What I learned after being deeply involved with the volunteer space is that it doesn’t matter how many books you have read describing how the world could and should be like. It is by being part of the work laying the groundwork for our collective vision of the kind of world we want, that you begin to feel what it could be like and that experience will always inform you going ahead.

Among the things we found lying around when we were packing for the transfer to the new office was this doodle made by Johnny, in between pages of a notebook that we used as a log for office visitors.

 

While clearing the drawers we found this schematic diagram made by Lynne, of the earth banner that we tried to organize with Youth Advocates for Climate Action Philippines, for the September 2019 Global Climate Strike.

 

For me being in the midst of those two studio units was really an example of not just modeling the world we want to live in. But it is more importantly an exercise of being actively involved in building it.

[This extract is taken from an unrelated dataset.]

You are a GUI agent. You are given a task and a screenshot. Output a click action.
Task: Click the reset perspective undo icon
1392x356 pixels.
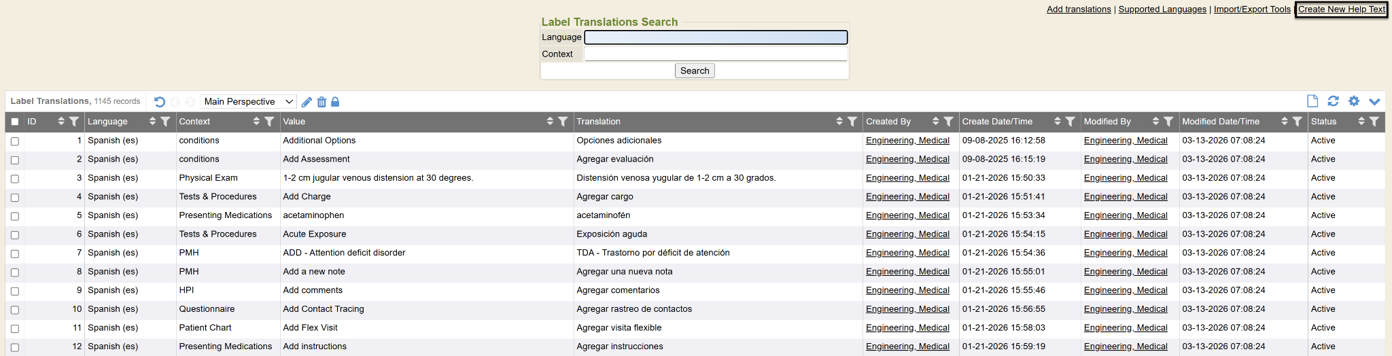coord(160,102)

The office space was where I was able to shed the naivete of my ungrounded idealism as I came face to face with the complex realities of change-making in a microcosm of a space.

Final briefing for the September 2019 Global Climate Strike, having that many people in such a small room is now impossible given the current pandemic.

Me and Bong With our Asia Director, Norly Mercado and Fenton Lutunatabua who was then leading the 350 Pacific team. The curtains on the background were art pieces made by Johnny out of the silk-screened banners that were given to us by David Solnit during the global 350 staff retreat in March 2019.

Our logistics volunteer Ador Norte, trying out the Pikachu costumes that we would eventually use for our action at the Japanese Embassy in Manila for the G20 Summit in June 2019.

 

The interesting thing about history is that it only moves forward–and that is how it all began. It was also around this quarter in 2018 when 350 Pilipinas decided to find its own space after spending 3 years being hosted inside another organization’s office space.

We wanted to define our collective identity apart from the organization that hosted us and now we are back at doing that again this time because circumstances deem it necessary.

As I bid my final glance at the space that was once our office I looked with eager anticipation at opening the door and working again on the new one. Hopefully made wiser by the bittersweet lessons learned from our tiny space in Magiting Street.

The office space in Magiting was also where we welcomed Akasya De Mesa, daughter of Fread and Angelyn longtime volunteers who also served as custodians of the space for most of 2019.